The bullet struck her in the leg as she ran to the left side of the bar. She fell behind the bar, and for a second, she could not see him. Crawling around the bar, her mind raced to come up with the best possible plan to grab Joe's gun and somehow get her out of there safely.
“Now you have made me reckle
ss,” he whispered in his smooth, unresponsive voice.
He kept talking all the while as he made his way around the bar. Marianne couldn't see him, but she could hear that voice, that reasonable tone, those lucid words coming from his direction. It seemed like a nightmare now, his gentleness and passivity, as if beneath it lurked a kind of evil too hideous to contemplate.
She hid behind the bar, edging her way soundlessly to the area beneath the till, opposite the source of the softly spoken voice.
“Again, the thorn in my side is called Marianne. Just as it was since that fateful night Joe came home and found that you had gone. How I cursed his stupidity for treating you so badly. We had a problem the minute you left, and I had to take the apartment next to yours to keep an eye on you.
“Here at the end, when everyone is gone, you and I remain. You with your fine mind and I with my wits could have easily controlled this operation and helped so many people. But your stubborn refusal to do as Joe said has denied both of us the pleasure of success.
“Like a woman, you betrayed me and my plans for greatness by running to the next fool of a man. Like him, I saw the greatness in you too, but I wanted it for higher things. He only wanted it to gratify himself. And yet you followed him and his sleazy friends into debauchery instead of listening to my wise advice.”
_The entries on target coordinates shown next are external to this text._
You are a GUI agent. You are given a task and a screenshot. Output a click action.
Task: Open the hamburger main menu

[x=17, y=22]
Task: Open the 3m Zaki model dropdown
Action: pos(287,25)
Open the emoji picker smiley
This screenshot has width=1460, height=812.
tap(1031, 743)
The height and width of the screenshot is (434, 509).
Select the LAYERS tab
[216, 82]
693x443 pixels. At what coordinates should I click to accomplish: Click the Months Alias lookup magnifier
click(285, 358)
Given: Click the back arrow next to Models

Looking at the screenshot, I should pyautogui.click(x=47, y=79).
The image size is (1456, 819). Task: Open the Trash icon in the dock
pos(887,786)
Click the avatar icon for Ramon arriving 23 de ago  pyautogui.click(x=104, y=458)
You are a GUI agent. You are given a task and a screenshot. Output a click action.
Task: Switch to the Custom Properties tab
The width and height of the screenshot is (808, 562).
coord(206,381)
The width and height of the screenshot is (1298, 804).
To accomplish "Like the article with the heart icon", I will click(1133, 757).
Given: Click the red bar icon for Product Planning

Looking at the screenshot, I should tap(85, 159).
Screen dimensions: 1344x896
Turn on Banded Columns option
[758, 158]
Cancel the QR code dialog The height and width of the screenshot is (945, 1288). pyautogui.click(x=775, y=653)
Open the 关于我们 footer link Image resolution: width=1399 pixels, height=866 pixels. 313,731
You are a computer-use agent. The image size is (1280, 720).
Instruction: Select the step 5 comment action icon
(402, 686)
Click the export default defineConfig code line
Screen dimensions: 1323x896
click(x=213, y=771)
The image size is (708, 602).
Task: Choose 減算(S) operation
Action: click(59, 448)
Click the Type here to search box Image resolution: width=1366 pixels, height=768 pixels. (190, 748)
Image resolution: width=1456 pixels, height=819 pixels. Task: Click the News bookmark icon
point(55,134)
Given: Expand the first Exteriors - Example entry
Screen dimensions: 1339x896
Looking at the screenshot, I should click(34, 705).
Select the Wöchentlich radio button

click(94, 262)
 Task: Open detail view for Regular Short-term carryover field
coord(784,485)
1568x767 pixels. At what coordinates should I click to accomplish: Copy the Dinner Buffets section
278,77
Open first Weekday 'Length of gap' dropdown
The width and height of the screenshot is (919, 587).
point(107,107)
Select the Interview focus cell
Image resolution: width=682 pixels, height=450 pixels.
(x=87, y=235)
He'd reached the end of the bar, and Marianne saw the gun come around the corner before his body followed. The throbbing pain in her leg spread to her belly, and blood seeped into her jeans. She wondered how much blood loss could occur from a bullet wound to the leg. She slid herself back against the bar and farther around to her left, under the hole in the counter that acted as an entrance to the bar. In just a few seconds, she would have her hand on that gun. As the doctor moved around the other end, she traveled in the opposite direction; they acted as two hands of a deadly clock that marked all the time she had left.